Strajkujące pielęgniarki zaczęły głodówkę
Protest głodowy rozpoczęły w środę trzy pielęgniarki w szpitalu chorób płuc w Bystrej koło Bielska-Białej. To część protestu płacowego Związku Zawodowego Pielęgniarek i Położnych, prowadzonego łącznie w pięciu placówkach w Bielsku-Białej i na Żywiecczyźnie.
Jak poinformowała PAP szefowa tego związku w Specjalistycznym Zespole Chorób Płuc i Gruźlicy w Bystrej Izabela Pilarz, trzy pielęgniarki podjęły tam głodówkę w środę, kolejne zadeklarowały stopniowe dołączanie do nich w kolejnych dniach. Jak mówią, to efekt braku propozycji podwyżek ze strony dyrekcji szpitali.
- Rozmowy są, nie mamy jednak jakichkolwiek propozycji. Dyrektor mówi tylko, że ma mniejszy kontrakt niż w zeszłym roku. To może dobry moment, żeby zainteresować sprawą finansowania szpitali rząd - oceniła Pilarz, szacując łączną liczbę strajkujących we wszystkich pięciu szpitalach na osiemset osób.

CEL ZADANIA: Kontynuuj artykuł o głodówce pielęgniarek w Bystrej, zaczynając zaraz po jego ostatnim zdaniu.

WIERSZE DANYCH:
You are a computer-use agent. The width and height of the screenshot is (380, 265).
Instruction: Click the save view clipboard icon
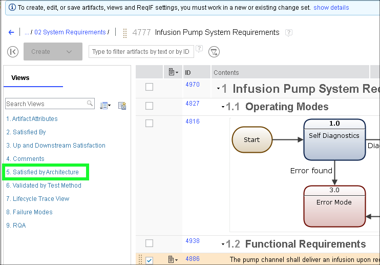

WYNIK:
Gdy jednak zamierzające głodować pielęgniarki z tamtejszego Szpitalnego Oddziału Ratunkowego zorientowały się, że ich działanie może być sprzeczne z prawem, zastąpienie ich zadeklarowały protestujące z innych oddziałów - niezwiązanych z ratowaniem życia. Wbrew wcześniejszym informacjom komitetu strajkowego, do godz. 17 żadna z nich nie podjęła tej formy protestu.
Jak poinformowała PAP rzeczniczka bielskiego szpitala wojewódzkiego Jolanta Trojanowska, w środę jego dyrektor Ryszard Batycki zwrócił się do bielskiej prokuratury o zbadanie legalności strajku. Pielęgniarki przystąpiły bowiem do niego z pominięciem m.in. etapów przedstawienia postulatów załogi oraz negocjacji.
Protestujące argumentują, że nadal aktualne są dawne postulaty. Jak informowała szefowa związku w bielskim szpitali wojewódzkim Zofia Lubecka, pracownice z 20-letnim stażem wciąż mają tam podstawę pensji 2,3 tys. zł, choć jeszcze w 2007 r. miały otrzymać deklarację, że będzie ona sukcesywnie podwyższana - do 3 tys. zł.
Protestujące pielęgniarki odeszły od łóżek pacjentów w poniedziałek wieczorem wobec braku efektów popołudniowych rozmów z dyrektorami swych placówek, prowadzonych przy udziale m.in. wicewojewody śląskiego. Pielęgniarki skarżą się, że czują się lekceważone, bo od kilku lat w szpitalnych kosztach uwzględniane są tylko pozycje: lekarze i sprzęt.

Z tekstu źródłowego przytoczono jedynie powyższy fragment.